En 1940, il y a eu une très grande inondation ; je me rappelle très bien l’eau qui est arrivée dans la rue en prenant toute la largeur à une vitesse effrayante ! Le four était plein d’eau, elle recouvrait la moitié de l’escalier. Le lendemain matin, c’était une vraie désolation dans les rues, les fûts de mazout flottaient, des matelas étaient encastrés dans le tronc de l’acacia devant la vitrine …

Il a fallu des jours et des jours pour tout remettre en état !

Au deuxième étage de la boulangerie habitaient monsieur et madame Macaruella ; ils avaient une fille Odette et un fils Georges avec qui je jouais souvent ; il y avait aussi monsieur et madame Favier qui avaient un petit chien noir frisé.
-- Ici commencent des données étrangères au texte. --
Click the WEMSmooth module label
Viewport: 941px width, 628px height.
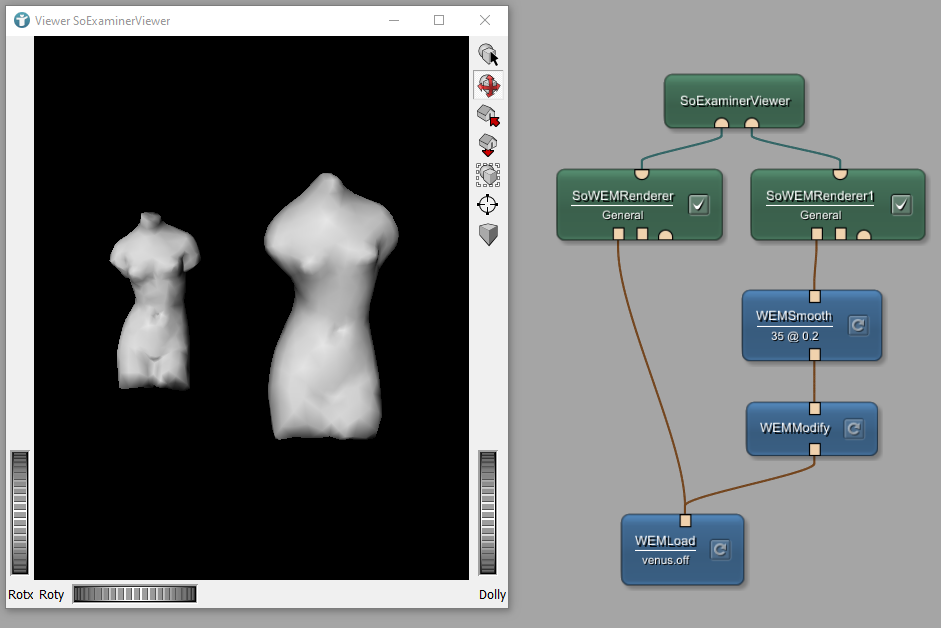(x=793, y=316)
La vie dans le quartier était très vivante, nous étions entourés d’expéditeurs qui envoyaient abricots, pêches, tomates, etc.... vers le nord ou les pays voisins, il y avait beaucoup de bruit, camions, ouvrières dès cinq heures du matin…. et nous ne nous plaignions pas du bruit !
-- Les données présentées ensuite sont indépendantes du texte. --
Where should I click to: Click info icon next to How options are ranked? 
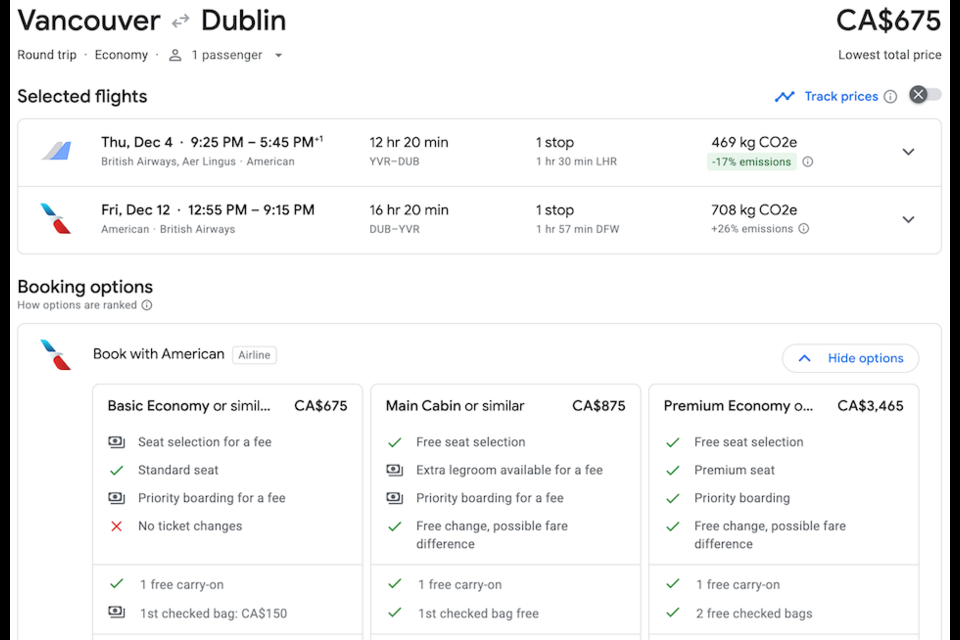[x=147, y=306]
Pour revenir sur la vie du quartier, c’était toute autre chose que maintenant ; et surtout, le plus important, il n’y avait pas de télé, très peu de voitures, et les soirs d’été, les gens sortaient une chaise devant leur porte et tout le monde se réunissait et discutait un peu de tout ; les enfants couraient dans les rues, jouaient au ballon sans avoir peur de se faire écraser à tout moment. Souvent un marchand de glaces passait avec son triporteur, et, nous étions vraiment heureux quand les parents nous payaient une glace ! Maintenant, c’est tellement courant, il y en a dans le congélateur, ça n’a plus le même attrait !

Au moment de Noël, il n’y avait pas toute cette débauche de cadeaux, illuminations, etc.…, c’était simple, le soir nous allions à la messe de minuit, en rentrant nous prenions un bol de chocolat chaud avec du tourteau à l’anis et du touron. Les cadeaux du matin n’étaient pas très originaux : six mouchoirs avec un petit billet… et encore !

La veille de Noël, ma mère avait beaucoup de travail à faire cuire toutes les dindes que les clients lui portaient à rôtir au four. Elle devait les surveiller, les arroser, les retourner cela prenait beaucoup de temps, et ce n’était pas très bien payé !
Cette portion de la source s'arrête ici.